The fact that so much of that stuff is just an annoyance. Things I don't love, things I have to move over and over again. Things. Cheaply made, ill-fitting, items I don't enjoy. Just stuff that takes up space in my physical, emotional and mental world...it just needs to go. 

Even more reason to get rid of stuff. 

I'll keep you posted. In the meantime I'm going to be Unflattering and shedding some stuff this weekend. 


Wednesday, May 04, 2016

Scribbles and Scrambles - 1 Week of Lessons

We've had our pokeballs for a week.

Things I've learned about hedgehogs! (Many of these comments could be applied to people as well. just saying) 

They are as cute as can be. The disappearing and appearing ears, eyes and forehead action is just adores.

At least 2 of the worlds' beagle population are VERY leery of hedgehogs. Tonight is the first time they are sharing the same section of the room.

Hedgehogs poop when they walk or crawl around on humans. Or in the wheels or balls. It only lasts the first 10 minutes or so but poo is involved. Then there may be a warm dribble....insult to injury. Hedgie diapers....hmmm wouldn't need pins!

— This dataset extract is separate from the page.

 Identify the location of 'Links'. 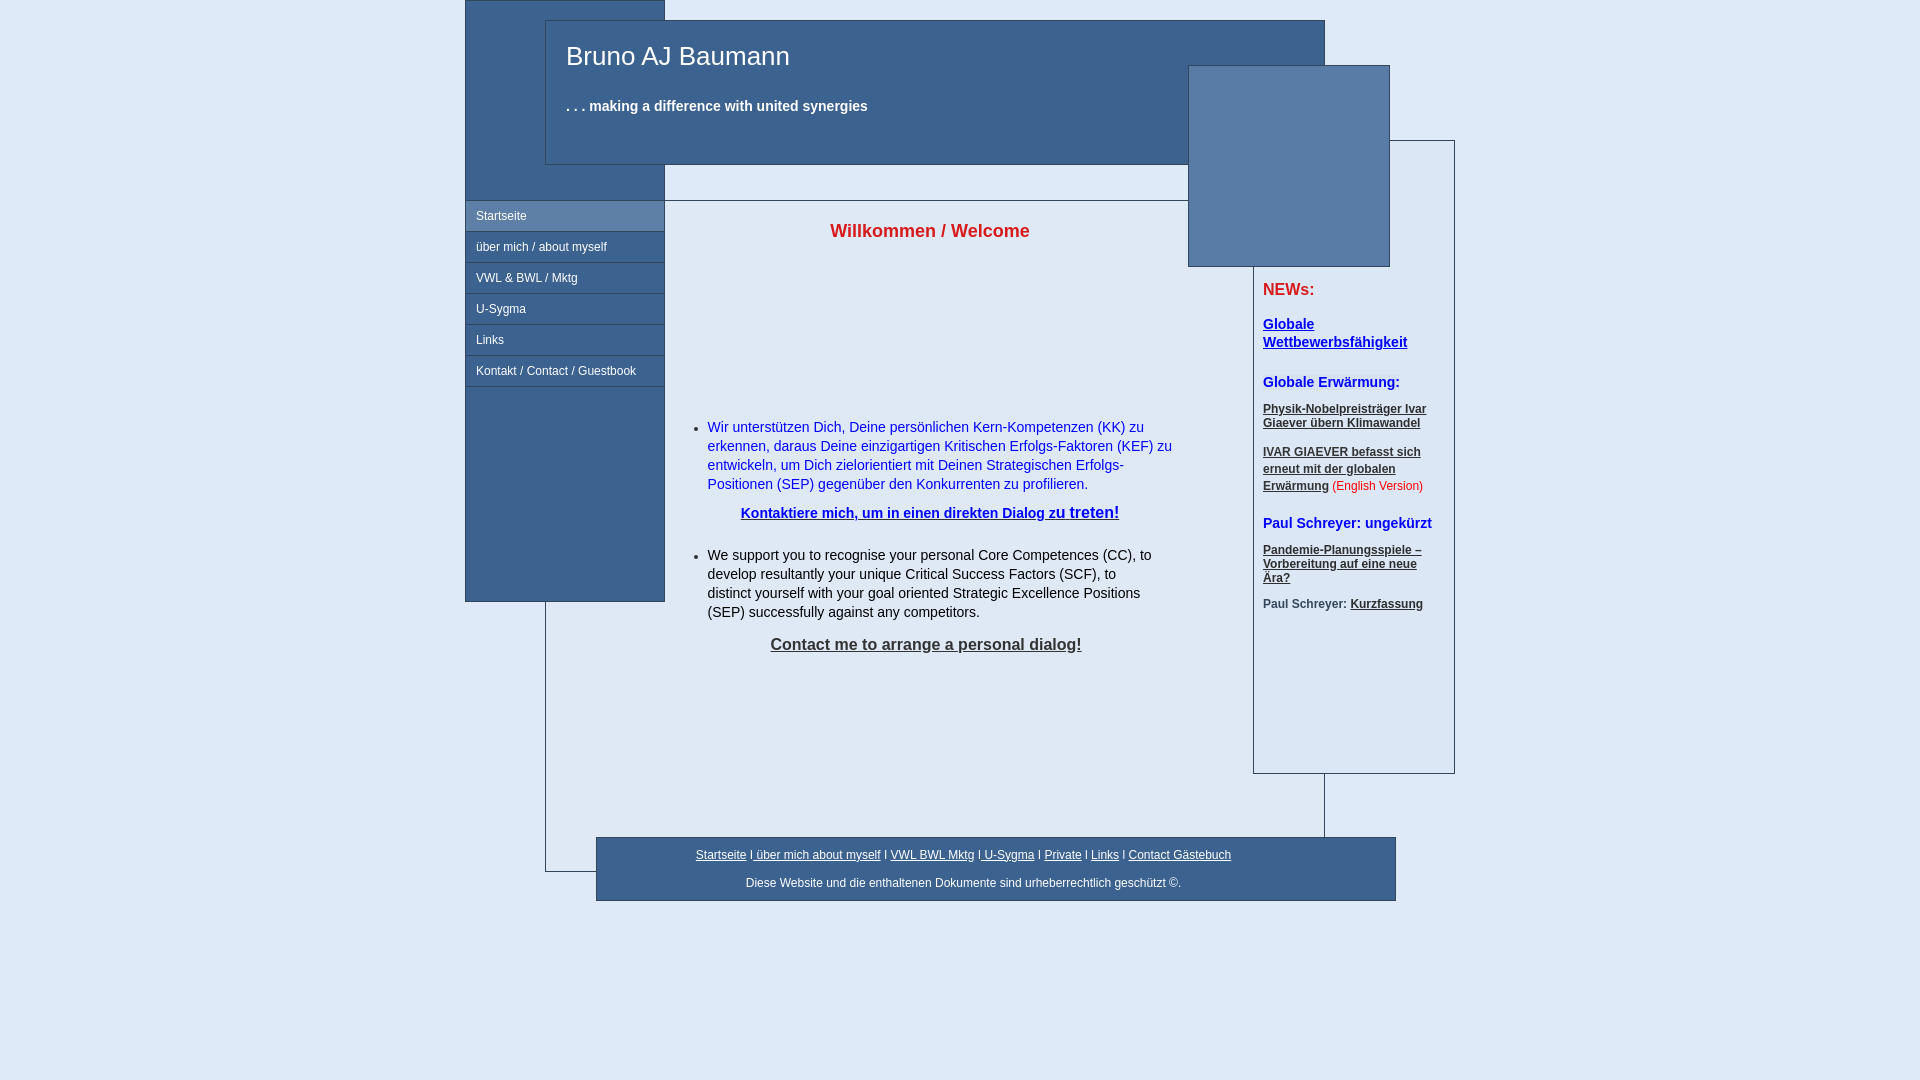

Hedgehogs are surprisingly cuddly. They don't mind being petted on their quills and it's not at all unpleasant as long as you don't go against the grain. They love to curl up and really like the buddy bags I made. Dark and cozy corners.

Quills are not barbed. But they are sharp. Hedgies who are startled, cranky or loners are very good at getting that across. They roll up and the quills extend. The texture is a combination of wire brush, dried out Christmas tree and dryer ball. 

Touching a puffed hedgie is touchy ( ha-ha ). You have to scoop up under their soft belly. They puff and huff sometimes while you are attempting that. And it's a scary thing to see. 

One more thing. This caught me by surprise. Daffodil chomped me. She was agitated. And I hadn't washed my hands before picking her up. Just one bite. But it was sharp and she didn't let go right away. Later, when I researched I found a few key things. 1) they are visually impaired. 2) in the wild they eat worms and small snakes. 3) food or perfume on your hands can grab their interest and make them think you are edible.
I did learn that I handled it well. I didn't put her down, scream, or toss her. Don't want that experience again but I learned from it. Win. And best of all, no scar. 


Tuesday, May 03, 2016

Scribbles and Scrambles - Presto Chango

You know we roll with change. Like other than the learning curve of immediate grandparents of three. Zero to three in 12.5 hours. 

Or our penchant for pet doubles. Change is kinda fun. 
This year we have been learning lots as Rob figures out life without a knee and I figure out how to be supportive and the bag and box hauler. That one hasn't been a favorite. I'm praying and hoping for next week's blood test showing he can have a new knee. 

Today I found out I get to interview for my job position as our clinic has decided to be absorbed by a bigger entity. Twenty years there, whew, this is going to be interesting. And I thought it was just a normal Tuesday when I got out of bed this morning.